TEXTE SOURCE:
____
Dans les vignes de Cramans qu’il exploite, Benoit Sermier lui aussi a fait les comptes. “J’estime à 80% les pertes, tous cépages confondus, chardonnay, poulsard, tout a pris” explique le viticulteur, président de la percée du vin jaune. “Je fais partie des vignerons qui sont assurés, ça a effectivement un coût tous les ans, on est dépités de voir nos vignes gelées, mais on sait qu’on va s’en sortir. On va pouvoir payer nos charges, ça va limiter la casse” dit-il. Assurer les vignes, un coût de 8 à 9000 euros chaque année pour ce viticulteur qui travaille 24 hectares. Le coût de l’assurance est calculé selon la surface du vignoble, son rendement moyen les cinq dernières années. “Pour un jeune vigneron qui s’installe, l’assurance, ce n’est pas forcément la priorité" concède Benoît Sermier. Ce matin depuis Cramans, il s’inquiète surtout pour ceux qui vendent leur récolte en négoce, où le paiement se fait des mois après.
____
DONNÉES EXTRAITES:
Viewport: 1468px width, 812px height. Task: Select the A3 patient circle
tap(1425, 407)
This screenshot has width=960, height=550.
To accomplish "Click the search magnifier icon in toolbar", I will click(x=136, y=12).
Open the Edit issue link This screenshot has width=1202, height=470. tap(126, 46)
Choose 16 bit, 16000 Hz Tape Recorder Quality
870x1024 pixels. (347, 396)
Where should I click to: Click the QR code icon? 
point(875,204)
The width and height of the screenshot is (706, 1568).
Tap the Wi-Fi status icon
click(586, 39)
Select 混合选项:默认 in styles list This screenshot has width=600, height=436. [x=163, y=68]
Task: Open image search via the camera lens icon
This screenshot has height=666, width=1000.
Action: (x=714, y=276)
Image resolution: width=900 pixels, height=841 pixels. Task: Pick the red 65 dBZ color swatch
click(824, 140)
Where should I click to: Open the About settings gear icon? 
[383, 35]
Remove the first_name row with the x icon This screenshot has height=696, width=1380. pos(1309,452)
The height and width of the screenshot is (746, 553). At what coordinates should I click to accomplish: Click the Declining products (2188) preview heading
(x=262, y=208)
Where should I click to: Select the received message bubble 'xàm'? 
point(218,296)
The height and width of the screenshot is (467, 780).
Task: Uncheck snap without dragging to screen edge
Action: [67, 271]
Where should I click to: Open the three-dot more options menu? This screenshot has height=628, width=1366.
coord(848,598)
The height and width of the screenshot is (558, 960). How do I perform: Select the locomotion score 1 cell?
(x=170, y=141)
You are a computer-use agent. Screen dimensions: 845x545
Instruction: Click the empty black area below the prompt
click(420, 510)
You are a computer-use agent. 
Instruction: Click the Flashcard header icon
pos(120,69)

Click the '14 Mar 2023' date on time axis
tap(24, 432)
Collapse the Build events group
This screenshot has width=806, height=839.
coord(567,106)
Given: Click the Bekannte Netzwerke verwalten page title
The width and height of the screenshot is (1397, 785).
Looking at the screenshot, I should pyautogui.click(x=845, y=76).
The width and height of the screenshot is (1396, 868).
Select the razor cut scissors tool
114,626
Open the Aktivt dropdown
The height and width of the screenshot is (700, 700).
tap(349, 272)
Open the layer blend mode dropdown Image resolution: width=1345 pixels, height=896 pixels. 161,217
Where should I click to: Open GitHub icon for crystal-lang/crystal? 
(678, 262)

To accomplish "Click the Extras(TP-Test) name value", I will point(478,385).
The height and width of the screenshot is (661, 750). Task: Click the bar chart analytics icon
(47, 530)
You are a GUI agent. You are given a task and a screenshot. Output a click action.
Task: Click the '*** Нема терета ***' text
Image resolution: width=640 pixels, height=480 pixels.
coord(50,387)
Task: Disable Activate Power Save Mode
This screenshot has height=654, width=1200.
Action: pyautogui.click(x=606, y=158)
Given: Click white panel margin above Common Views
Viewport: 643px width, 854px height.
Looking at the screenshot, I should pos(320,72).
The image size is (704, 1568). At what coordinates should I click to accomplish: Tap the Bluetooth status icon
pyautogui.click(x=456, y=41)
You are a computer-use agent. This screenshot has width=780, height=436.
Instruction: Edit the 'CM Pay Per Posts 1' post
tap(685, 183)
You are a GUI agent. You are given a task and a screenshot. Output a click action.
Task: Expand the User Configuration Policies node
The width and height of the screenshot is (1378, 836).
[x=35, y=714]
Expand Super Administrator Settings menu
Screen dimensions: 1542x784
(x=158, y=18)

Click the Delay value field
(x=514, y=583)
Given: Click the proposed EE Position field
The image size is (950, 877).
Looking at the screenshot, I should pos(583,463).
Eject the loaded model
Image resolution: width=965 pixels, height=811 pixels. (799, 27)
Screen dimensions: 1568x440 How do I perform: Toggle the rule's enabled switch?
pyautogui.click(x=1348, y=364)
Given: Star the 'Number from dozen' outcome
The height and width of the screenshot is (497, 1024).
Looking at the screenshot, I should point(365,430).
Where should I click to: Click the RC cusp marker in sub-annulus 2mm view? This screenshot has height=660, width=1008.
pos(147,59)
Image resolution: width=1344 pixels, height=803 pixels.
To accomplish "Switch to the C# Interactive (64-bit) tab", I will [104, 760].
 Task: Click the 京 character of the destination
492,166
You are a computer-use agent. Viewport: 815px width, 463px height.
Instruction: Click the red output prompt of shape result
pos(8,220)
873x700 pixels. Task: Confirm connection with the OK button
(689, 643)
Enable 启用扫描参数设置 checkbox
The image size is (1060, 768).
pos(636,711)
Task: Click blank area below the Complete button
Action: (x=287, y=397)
____
TRAVAIL DEMANDÉ: Relevez toutes les paroles placées entre guillemets dans le texte sur le gel des vignes de Cramans.

RÉPONSE ATTENDUE:
- J’estime à 80% les pertes, tous cépages confondus, chardonnay, poulsard, tout a pris
- Je fais partie des vignerons qui sont assurés, ça a effectivement un coût tous les ans, on est dépités de voir nos vignes gelées, mais on sait qu’on va s’en sortir. On va pouvoir payer nos charges, ça va limiter la casse
- Pour un jeune vigneron qui s’installe, l’assurance, ce n’est pas forcément la priorité